# TEXTE
═══

I-D : Dans ce livre et c'est rare pour le souligner quand on parle de démocratie, vous faites un détour par l'Afrique et des références à Mandela. C'est que vous pensez que le continent africain peut nous apporter une nouvelle vision et pratiques de la démocratie?
JPJ : Dans mon livre sur Mandela, j’ai expliqué comment il a pu réinventer la politique en puisant dans les coutumes ancestrales de l’Ubuntu, ensemble de principes prônant à la fois le partage, l’égalité, les décisions collectives, la substitution de la réconciliation aux punitions. C’est dans le souvenir des pratiques tribales de son enfance qu’il a trouvé le principe « vérité et réconciliation » admiré dans le monde entier, et qui a fondé l’Afrique du sud « arc-en-ciel » de façon pacifique. Ubuntu a pu être traduit par « je suis parce que nous sommes » : primauté de l’intérêt commun sur l’intérêt individuel. Rechercher dans le passé de quoi réinventer un futur meilleur a permis de dépasser les pratiques et institutions inhumaines imposées par les colonisateurs. Mandela n’a pas rejeté la démocratie comme culture occidentale vantée par les puissances impérialistes, comme le font certains leaders de pays décolonisés pour conforter leur pouvoir autoritaire (comme on a pu justifier le totalitarisme hier en URSS par exemple au nom du rejet de la « démocratie bourgeoise »), mais il a au contraire réinventé la démocratie en faisant de la société sud-africaine une démocratie exemplaire, bien plus démocratique que ce que l’on trouve dans les pays occidentaux. Le moderne ne se trouve pas forcément là où l’on croit. Or il se trouve que l’on trouve des traditions équivalente à l’ubuntu en Asie, en Amérique du nord et du sud et dans toute l’Afrique, j’ai tenté de le montrer. Il faut à la fois reconnaître la particularité de chaque société, de chaque culture, et affirmer la portée universelle des principes qui fondent l’idée même de démocratie. La démocratie a ainsi une portée universelle, sans qu’on puisse en trouver ou en exporter de modèle singulier. Ce n’est pas parce que les mathématiques abstraites sont apparues en Grèce qu’elles ne valent que pour les Grecs. Certaines valeurs peuvent être posées comme universelles, comme valant pour tous (Mandela en a fait inscrire trente-quatre qu’aucune loi ne peut contredire), quelles que soient les traditions, les coutumes, les particularités de chaque pays. La liberté d’expression, l’égalité homme/femme, l’antiracisme, l’abolition de la peine de mort, le refus de toute discrimination liée aux choix sexuels ou religieux, le droit de vote universel, l’interdiction de l’esclavage ou de l’excision, etc. sont bons pour toute société, tout être humain.

═══

# DONNÉES PRÉSENTÉES
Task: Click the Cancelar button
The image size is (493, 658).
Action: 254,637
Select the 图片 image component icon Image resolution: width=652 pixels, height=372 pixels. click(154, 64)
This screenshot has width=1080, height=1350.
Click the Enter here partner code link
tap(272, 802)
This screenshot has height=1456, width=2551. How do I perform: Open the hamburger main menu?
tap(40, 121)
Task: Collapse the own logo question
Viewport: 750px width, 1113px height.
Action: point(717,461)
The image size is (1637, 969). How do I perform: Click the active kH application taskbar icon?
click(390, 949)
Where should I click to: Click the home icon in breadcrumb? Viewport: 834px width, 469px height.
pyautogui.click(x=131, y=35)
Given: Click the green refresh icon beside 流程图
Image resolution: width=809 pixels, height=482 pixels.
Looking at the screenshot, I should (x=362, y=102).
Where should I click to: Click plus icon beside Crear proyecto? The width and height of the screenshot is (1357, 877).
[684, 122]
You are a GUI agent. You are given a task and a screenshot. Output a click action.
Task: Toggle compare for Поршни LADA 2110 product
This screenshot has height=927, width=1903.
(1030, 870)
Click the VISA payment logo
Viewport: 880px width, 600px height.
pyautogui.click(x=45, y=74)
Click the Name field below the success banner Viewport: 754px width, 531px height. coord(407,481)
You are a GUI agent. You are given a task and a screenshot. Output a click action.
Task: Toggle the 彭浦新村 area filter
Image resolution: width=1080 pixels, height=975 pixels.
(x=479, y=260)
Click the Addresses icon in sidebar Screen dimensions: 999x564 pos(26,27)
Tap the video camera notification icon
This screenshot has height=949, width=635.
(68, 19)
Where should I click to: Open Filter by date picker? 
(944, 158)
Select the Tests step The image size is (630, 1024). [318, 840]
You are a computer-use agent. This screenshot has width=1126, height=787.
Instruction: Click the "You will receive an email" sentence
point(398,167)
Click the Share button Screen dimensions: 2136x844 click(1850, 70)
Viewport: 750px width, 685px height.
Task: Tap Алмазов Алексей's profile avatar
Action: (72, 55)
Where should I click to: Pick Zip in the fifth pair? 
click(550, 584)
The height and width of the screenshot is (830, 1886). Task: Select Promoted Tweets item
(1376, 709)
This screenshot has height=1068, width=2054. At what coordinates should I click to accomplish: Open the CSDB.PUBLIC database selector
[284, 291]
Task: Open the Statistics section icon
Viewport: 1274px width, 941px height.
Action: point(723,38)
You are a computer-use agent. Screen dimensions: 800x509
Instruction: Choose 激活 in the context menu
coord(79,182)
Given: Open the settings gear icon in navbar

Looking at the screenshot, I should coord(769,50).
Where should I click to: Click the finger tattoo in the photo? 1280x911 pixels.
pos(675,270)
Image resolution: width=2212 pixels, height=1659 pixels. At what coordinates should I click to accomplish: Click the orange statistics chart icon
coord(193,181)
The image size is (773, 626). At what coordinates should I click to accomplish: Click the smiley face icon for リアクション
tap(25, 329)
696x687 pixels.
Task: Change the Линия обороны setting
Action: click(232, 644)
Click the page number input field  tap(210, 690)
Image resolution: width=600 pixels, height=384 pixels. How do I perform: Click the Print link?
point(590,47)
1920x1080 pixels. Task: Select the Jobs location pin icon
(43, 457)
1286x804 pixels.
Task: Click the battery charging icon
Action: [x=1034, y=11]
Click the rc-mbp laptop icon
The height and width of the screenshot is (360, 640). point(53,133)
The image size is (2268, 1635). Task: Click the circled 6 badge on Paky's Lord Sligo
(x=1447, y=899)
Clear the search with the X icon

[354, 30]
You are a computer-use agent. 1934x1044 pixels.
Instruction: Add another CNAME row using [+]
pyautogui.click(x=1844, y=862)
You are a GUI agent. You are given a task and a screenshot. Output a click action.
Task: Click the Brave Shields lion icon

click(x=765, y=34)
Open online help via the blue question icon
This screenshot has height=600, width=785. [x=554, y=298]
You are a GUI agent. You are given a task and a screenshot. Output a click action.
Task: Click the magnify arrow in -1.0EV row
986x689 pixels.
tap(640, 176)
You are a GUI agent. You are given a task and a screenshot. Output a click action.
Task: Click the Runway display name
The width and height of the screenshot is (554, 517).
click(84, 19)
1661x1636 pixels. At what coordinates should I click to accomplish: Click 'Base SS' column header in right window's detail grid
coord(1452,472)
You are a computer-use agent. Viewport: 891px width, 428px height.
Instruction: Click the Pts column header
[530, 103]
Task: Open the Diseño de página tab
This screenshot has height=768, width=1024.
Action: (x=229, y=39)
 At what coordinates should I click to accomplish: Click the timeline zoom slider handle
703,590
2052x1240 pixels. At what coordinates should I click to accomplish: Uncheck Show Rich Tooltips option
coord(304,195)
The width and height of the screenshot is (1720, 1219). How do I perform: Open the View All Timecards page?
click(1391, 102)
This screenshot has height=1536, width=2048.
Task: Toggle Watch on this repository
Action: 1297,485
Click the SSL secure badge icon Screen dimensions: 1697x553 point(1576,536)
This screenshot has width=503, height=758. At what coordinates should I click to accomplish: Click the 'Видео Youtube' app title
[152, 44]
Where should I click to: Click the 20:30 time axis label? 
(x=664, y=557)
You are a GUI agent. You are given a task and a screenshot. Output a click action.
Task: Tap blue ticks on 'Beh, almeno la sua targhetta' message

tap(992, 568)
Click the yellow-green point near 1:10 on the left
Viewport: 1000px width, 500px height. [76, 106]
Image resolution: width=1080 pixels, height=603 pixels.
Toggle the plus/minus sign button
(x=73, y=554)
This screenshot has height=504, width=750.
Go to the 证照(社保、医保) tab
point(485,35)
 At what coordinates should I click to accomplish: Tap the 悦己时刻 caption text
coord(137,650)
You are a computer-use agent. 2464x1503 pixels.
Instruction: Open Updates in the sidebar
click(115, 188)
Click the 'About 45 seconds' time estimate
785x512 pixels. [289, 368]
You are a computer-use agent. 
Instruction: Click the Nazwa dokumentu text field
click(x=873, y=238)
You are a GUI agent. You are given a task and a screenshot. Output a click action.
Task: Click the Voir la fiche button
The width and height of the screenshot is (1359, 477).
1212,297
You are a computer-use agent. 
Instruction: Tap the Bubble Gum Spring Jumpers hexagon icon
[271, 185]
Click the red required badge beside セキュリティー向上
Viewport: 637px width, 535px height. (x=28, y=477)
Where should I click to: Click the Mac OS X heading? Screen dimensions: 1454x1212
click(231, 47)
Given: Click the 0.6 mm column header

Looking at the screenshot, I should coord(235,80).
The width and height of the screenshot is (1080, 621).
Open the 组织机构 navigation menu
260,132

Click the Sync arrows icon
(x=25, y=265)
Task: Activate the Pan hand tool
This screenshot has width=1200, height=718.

═══

# OBJECTIF DE LA TÂCHE
Rédigez la suite de l'entretien sur Mandela, l'Ubuntu et la démocratie, en reprenant juste après sa dernière phrase.

# RÉSULTAT ATTENDU
I-D: face à la crise de la démocratie délégataire, on avance les pratiques de démocratie participative, de démocratie citoyenne, de tirage au sort, de e-démocratie, les termes se multiplient, est-ce une manière de ressourcer la démocratie ou n'est qu'un palliatif qui fondamentalement, ne règle pas la crise démocratique?
JPJ : Effectivement, comme en écho à la crise de la démocratie dite représentative on voit un peu partout fleurir des pratiques innovantes plus ou moins efficaces ou réalistes, mais qui ont l’immense mérite de ne pas en rester aux caricatures de démocratie existantes, de ne pas se résigner, de refuser de disqualifier l’idée même de démocratie avec toutes les conséquences qui en résultent en termes de menaces totalitaires. Certains peuples, comme en Suisse ou dans le Rojava kurde, ont inventé des formes démocratiques qui combinent la représentation parlementaire et le recours aux référendums d’initiative citoyenne. Il me paraît évident que la « démocratie représentative » sous ses formes actuelles ne suffira pas à réanimer la démocratie citoyenne. Tout ce qui peut expérimenter, inventer, améliorer est bon à prendre, même si l’objectif essentiel doit demeurer une refonte des formes institutionnelles de la démocratie.
I-D : Avec I-dialogos, nous souhaitons mener une réflexion ouverte sur la réalité du Monde, renouvelée et innovante de la démocratie. Avec une démarche pragmatique. Que conseilleriez-vous pour que nous réunissions ce pari?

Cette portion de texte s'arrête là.